[Extract to read]
*****
Report: U.S. Spends 60 Percent Of Debt-Ceiling Increase In One Day
Article audio sponsored by The John Birch Society

Hours after Congress voted to raise the debt ceiling, the national debt rose enough to consume 60 percent of $400 billion allowed. According to the Washington Times, spending shot up $239 billion on Tuesday, the largest one-day increase in American history.

Other debt news includes this heartening tidbit: Thanks to the big jump, the national debt may well exceed the gross domestic product.

What Happened

After Congress and the President plunged the nation further into fiscal chaos by raising the debt ceiling, the government began a one-day spending binge.

Reports the Times:

[T]he debt subject to the statutory limit shot way past the old cap of $14.294 trillion to hit $14.532 trillion on Tuesday, according to the latest Treasury Department figures, which are released on the next business day.
*****
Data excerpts

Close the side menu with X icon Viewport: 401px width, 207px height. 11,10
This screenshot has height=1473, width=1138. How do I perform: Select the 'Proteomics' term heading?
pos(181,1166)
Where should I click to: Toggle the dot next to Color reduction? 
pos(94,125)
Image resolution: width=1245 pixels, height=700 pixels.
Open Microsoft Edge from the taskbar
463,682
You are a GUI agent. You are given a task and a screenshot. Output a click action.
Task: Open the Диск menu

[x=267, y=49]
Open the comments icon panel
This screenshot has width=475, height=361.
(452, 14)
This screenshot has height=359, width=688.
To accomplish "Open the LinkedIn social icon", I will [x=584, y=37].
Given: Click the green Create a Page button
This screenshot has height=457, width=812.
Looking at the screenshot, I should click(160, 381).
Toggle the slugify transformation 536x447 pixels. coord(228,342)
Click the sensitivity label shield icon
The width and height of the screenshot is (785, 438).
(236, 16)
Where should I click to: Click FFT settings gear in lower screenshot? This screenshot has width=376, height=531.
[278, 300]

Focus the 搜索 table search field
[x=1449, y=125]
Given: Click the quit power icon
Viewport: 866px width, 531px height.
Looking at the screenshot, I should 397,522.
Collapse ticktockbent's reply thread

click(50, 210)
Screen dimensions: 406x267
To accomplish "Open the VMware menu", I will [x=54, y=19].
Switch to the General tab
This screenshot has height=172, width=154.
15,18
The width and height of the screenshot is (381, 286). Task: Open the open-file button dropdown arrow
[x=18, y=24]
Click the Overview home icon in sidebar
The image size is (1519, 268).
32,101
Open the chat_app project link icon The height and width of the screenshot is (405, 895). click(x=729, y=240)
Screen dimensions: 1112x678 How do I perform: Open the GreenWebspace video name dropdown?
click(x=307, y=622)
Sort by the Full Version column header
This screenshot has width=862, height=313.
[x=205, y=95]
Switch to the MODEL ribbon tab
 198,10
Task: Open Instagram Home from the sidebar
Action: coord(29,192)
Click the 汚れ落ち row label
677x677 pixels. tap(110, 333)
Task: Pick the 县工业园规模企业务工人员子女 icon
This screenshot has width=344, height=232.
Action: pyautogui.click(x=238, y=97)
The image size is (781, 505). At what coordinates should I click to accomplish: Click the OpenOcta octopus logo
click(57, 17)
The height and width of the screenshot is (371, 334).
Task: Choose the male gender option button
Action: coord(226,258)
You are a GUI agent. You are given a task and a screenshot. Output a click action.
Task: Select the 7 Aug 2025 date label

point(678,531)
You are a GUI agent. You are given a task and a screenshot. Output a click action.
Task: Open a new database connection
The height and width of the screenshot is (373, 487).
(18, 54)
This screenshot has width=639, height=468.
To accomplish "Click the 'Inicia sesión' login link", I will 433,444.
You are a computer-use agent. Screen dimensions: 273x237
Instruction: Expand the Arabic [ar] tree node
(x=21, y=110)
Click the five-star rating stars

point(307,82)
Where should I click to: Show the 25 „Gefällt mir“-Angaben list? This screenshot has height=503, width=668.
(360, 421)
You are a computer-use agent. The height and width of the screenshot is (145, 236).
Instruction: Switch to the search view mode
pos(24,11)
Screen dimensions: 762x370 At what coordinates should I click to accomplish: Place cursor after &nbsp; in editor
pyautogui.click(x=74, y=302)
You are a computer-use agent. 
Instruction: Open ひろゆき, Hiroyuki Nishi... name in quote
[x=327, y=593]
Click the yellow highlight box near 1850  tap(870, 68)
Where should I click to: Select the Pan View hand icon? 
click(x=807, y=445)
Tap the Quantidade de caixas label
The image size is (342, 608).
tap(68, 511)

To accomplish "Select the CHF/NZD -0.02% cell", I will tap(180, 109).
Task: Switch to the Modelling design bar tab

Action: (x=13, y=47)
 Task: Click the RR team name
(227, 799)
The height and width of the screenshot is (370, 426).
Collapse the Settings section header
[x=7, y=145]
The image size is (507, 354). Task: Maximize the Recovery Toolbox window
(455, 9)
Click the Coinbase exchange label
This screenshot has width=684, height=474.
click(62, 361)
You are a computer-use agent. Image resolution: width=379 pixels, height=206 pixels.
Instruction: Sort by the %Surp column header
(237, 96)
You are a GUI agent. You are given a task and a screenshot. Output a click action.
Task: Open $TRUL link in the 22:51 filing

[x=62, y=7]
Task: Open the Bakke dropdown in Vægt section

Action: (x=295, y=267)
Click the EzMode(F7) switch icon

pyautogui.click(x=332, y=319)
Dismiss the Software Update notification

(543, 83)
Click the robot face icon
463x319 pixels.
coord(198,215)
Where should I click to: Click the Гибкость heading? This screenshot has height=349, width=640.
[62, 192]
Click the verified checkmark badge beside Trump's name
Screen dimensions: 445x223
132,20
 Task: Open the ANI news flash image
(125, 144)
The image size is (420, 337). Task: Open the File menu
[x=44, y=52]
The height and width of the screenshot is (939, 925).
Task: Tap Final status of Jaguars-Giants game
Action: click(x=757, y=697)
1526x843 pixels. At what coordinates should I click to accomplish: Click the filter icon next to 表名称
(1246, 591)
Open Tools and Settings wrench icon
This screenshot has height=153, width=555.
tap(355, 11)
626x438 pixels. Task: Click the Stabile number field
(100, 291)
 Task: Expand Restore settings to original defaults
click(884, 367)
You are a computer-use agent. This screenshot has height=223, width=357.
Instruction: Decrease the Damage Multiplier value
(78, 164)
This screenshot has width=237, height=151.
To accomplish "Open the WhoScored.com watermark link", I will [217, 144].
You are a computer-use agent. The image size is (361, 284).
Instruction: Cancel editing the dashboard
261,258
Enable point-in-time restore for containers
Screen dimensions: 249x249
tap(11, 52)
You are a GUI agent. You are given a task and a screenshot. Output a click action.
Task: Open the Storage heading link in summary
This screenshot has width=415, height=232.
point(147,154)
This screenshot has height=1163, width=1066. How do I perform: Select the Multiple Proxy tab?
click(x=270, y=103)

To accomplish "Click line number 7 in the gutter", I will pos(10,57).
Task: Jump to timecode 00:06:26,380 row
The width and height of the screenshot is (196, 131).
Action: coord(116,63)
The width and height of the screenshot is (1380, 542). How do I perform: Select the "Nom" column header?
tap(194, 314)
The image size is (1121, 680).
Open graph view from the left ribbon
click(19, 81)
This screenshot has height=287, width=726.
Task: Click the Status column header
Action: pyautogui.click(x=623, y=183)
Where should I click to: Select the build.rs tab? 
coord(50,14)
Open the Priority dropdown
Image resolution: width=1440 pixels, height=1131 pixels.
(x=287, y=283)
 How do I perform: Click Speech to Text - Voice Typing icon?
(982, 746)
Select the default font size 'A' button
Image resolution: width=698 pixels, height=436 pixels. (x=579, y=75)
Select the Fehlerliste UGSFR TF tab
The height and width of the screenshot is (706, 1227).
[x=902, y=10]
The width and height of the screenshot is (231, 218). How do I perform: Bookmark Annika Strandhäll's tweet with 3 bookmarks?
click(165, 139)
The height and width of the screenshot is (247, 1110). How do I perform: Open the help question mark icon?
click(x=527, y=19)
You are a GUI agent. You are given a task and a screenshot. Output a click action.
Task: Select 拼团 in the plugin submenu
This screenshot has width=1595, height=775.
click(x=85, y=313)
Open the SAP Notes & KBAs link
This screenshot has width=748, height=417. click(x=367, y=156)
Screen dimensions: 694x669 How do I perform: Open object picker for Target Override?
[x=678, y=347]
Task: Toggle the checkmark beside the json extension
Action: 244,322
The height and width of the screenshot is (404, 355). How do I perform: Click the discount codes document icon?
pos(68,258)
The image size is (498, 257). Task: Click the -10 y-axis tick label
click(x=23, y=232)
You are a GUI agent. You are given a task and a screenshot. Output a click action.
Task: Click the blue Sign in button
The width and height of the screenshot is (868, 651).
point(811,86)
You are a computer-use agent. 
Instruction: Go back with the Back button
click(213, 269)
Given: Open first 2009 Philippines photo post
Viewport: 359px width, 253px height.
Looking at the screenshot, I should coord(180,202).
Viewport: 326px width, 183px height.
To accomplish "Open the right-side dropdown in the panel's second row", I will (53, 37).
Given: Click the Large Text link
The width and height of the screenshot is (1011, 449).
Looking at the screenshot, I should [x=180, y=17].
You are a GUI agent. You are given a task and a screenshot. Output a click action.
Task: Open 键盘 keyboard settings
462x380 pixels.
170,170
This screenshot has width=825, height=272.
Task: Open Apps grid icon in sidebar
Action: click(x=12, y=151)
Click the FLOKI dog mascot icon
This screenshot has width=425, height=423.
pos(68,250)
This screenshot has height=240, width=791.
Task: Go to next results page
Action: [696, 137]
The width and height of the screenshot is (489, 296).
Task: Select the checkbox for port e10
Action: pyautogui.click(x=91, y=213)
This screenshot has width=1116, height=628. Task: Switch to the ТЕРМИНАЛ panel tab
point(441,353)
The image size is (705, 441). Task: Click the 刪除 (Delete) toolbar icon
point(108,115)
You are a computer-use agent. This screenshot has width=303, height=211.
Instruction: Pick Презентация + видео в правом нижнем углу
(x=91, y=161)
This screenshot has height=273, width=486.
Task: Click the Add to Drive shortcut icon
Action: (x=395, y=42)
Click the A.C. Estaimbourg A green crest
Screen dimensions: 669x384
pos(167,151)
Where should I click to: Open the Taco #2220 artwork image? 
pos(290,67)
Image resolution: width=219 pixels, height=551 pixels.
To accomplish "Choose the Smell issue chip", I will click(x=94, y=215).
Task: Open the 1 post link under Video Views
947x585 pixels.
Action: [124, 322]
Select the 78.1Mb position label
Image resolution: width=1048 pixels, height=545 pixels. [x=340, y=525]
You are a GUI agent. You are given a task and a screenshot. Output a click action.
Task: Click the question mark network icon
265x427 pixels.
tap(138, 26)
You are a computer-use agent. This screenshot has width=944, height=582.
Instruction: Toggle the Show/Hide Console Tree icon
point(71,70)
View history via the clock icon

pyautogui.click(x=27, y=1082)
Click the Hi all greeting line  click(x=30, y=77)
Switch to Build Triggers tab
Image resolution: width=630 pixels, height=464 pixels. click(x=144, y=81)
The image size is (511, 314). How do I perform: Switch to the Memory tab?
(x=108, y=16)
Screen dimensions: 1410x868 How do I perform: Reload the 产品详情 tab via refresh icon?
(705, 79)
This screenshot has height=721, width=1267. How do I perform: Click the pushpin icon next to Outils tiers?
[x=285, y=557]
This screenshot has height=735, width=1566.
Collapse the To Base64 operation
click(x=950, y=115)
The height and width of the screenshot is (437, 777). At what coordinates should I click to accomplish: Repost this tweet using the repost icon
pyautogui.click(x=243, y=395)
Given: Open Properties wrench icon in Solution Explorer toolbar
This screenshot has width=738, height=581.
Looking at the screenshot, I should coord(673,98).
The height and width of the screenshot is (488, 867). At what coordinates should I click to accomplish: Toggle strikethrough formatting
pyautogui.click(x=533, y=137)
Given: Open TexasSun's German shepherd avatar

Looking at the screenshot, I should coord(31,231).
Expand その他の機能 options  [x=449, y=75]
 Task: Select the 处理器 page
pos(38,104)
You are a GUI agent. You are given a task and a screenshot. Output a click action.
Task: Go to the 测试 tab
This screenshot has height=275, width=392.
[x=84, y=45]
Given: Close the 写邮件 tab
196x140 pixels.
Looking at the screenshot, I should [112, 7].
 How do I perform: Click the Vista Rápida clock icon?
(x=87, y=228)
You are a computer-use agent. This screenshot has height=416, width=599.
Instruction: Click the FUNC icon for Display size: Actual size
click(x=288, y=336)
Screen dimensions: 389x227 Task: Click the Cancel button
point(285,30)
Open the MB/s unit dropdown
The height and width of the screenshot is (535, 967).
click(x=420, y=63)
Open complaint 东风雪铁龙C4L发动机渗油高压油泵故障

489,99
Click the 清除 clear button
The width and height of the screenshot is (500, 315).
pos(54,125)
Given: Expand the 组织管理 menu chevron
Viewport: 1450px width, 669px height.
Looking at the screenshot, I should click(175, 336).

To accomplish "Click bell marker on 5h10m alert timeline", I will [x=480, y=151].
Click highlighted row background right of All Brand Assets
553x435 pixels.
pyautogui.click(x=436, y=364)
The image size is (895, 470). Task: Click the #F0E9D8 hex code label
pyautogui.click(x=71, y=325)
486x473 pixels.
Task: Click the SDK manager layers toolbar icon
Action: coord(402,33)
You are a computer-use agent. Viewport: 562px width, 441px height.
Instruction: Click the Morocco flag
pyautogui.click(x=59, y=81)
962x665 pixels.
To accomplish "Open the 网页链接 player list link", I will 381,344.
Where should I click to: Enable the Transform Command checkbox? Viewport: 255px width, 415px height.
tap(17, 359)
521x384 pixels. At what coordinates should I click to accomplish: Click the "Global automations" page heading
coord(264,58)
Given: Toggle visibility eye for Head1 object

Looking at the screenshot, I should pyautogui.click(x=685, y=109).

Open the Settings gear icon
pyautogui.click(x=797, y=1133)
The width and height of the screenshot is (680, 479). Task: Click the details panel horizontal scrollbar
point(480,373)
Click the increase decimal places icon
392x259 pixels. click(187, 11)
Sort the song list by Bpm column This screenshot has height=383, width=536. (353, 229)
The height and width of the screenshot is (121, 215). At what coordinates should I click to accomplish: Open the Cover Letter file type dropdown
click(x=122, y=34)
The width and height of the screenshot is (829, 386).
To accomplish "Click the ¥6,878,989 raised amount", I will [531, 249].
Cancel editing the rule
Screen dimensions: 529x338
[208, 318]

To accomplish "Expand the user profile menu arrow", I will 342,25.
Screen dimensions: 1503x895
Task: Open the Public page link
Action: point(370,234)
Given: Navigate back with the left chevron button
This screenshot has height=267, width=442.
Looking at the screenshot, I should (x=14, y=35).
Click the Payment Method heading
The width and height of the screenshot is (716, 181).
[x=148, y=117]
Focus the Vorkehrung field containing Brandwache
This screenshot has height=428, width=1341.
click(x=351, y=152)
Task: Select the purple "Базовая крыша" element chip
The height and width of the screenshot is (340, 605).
*****
[Task] Continue the article about the record one-day rise in national debt, starting right after its last sentence.

[Result of the exercise]
That increase puts the government already remarkably close to the new debt limit of $14.694, which means one day’s new borrowing ate up 60 percent of the $400 billion in space Congress granted the president this week.

A piddling $400 billion, the increase in the debt ceiling, is hardly enough to satisfy the appetite of the big spenders in Washington. Congress spent nearly $240 billion, a whopping 60 percent, in a matter of hours. That figure eclipsed the previous record, the Times reported. On June 30, 2009, Congress had helped Obama flush $186 billion down the toilet.

New Debt Record

Tuesday’s massive increase also put the national debt above 100 percent of GDP. The new national debt of $14.53 trillion elbowed past the nation’s $14.3 trillion economy. The U.S. Debt Clock (pictured above) puts the U.S. economy at $14.8 trillion, which would mean the national debt doesn’t quite exceed GDP.

Either way, the spending splurge put the American people deeper in the hole and faster on the way to debt, exceeding even the fevered speculation of apocalyptic conservatives. Consider what the Congressional Budget Office believes just the public part of the national debt will be by 2020.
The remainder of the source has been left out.